Кляксой же бурела кровь на Басиной рубахе.

— Ну наконец-то! — возмущённо закричал он, завидев Плеть. — Mon frère, где ты шляешься?

Не сорвавшись на бег, Плеть запер за собой дверь, ведущую из кабинета в приёмную. Кто-то злой, но щедрый скользнул красной кистью по всему Басиному правому боку, расцветив светлые брюки до колена. Кровь успела запечься, и Бася не дрожал; он злобно пытался распутать и стащить с шеи платок.

— Всё не так страшно, как выглядит. Давай, где у тебя бинты? — сквозь злобу Бася вдруг усмехнулся: — Помнишь ещё, как меня перевязывать?

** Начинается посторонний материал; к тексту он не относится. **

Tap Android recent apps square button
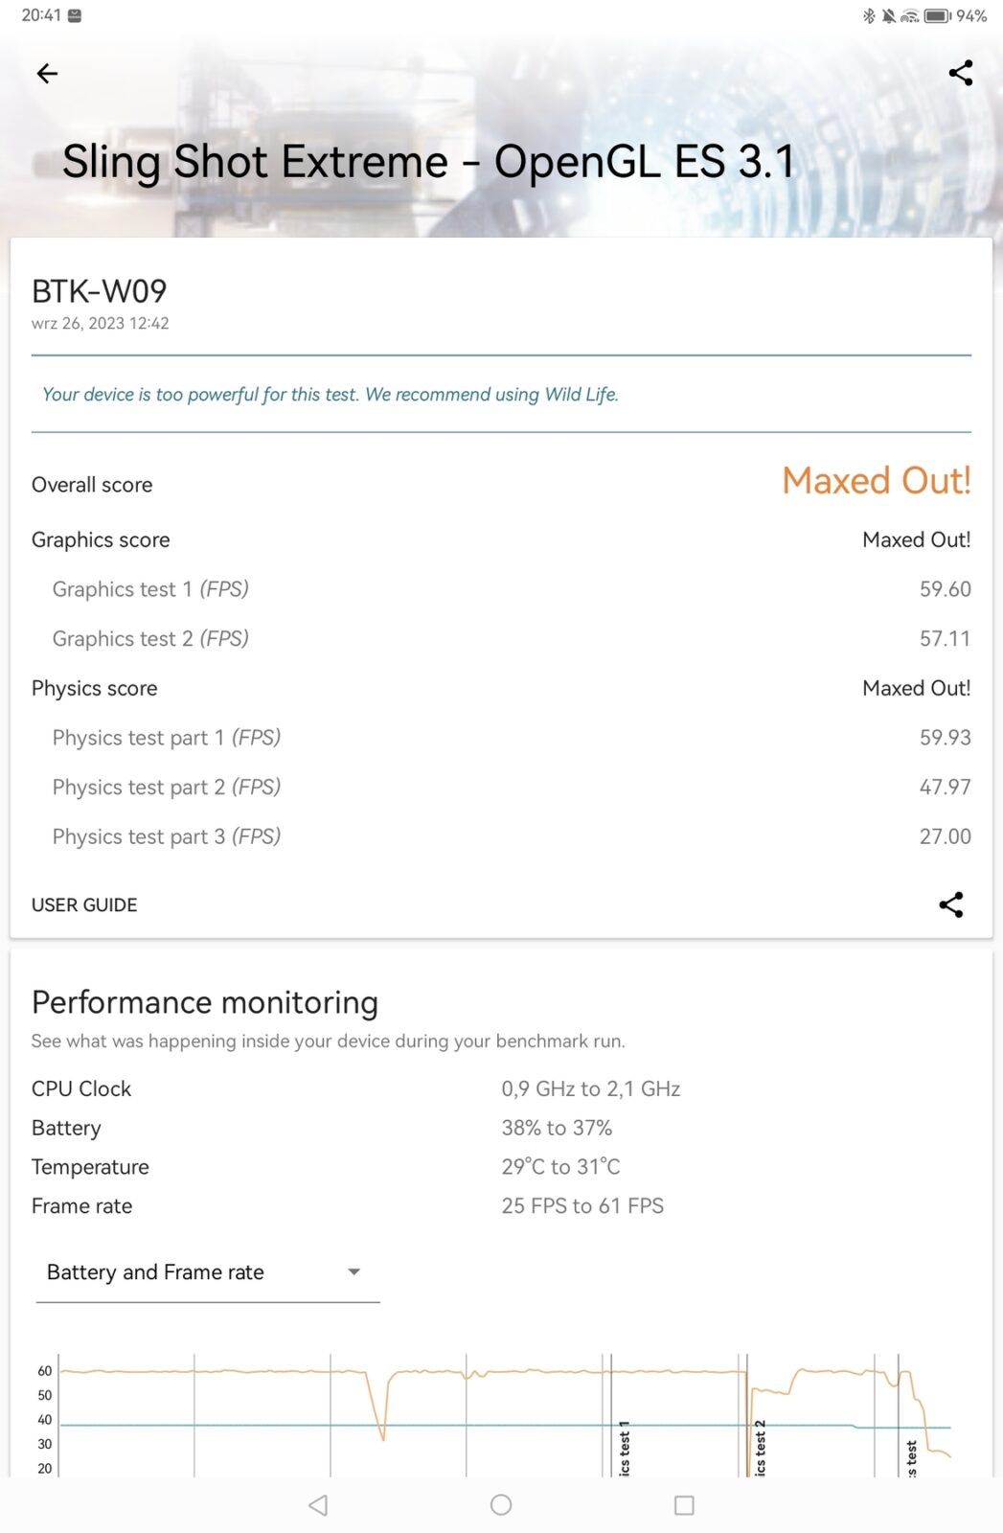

Плеть помнил. Разве мог он забыть? Старая память — настоящая старая память, а не история аферистки Брады или даже Метелина — обвила его руки настойчивым коконом и помогла скорее сорвать с Баси рубаху. Рана действительно оказалась не слишком серьёзной. Нож вошёл под кожу, вышел наружу и разодрал плоть, пролившись водопадом крови, но не задев ничего важного. В комнате, где ночевал градоуправец, имелась и уборная с краном, так что Плеть сумел быстро промыть ранение и туго перехватить его бинтами. Бася морщился и смеялся.

— Ты представляешь, mon frère? — разглагольствовал он, пока Плеть ходил вокруг него с бинтом в руке. — Покушаться на меня! И ладно бы это — но в одиночку, но с ножом! На что этот тип вообще рассчитывал?

— Тем не менее ты пропустил удар.

— Ну проглядел, — Бася небрежно пожал плечами. — Бывает. Я привык либо честно сражаться vis-à-vis, либо наносить подлый удар первым. Но я его хорошо отделал!

— Арестовал?

— Зачем? Он теперь ещё долго ни на кого не огрызнётся. И потом, насколько я сумел понять, главная претензия состояла как раз в таврской полиции — мол, нечего таврам росов погонять. Обидеть человека, отдав его после этого таврам, было бы смешно, но… c'est irrespectueux.

— Это была плохая затея.

— Не учи учёного, mon frère.

— Вся таврская полиция — плохая затея. Росам это оскорбител’но.

— Перетерпят. — Бася зашипел сквозь зубы, когда Плеть затянул бинт покрепче, и хмыкнул: — А ты талант не растерял! Надо было отдать тебя в Штейгеля, мировой бы docteur получился.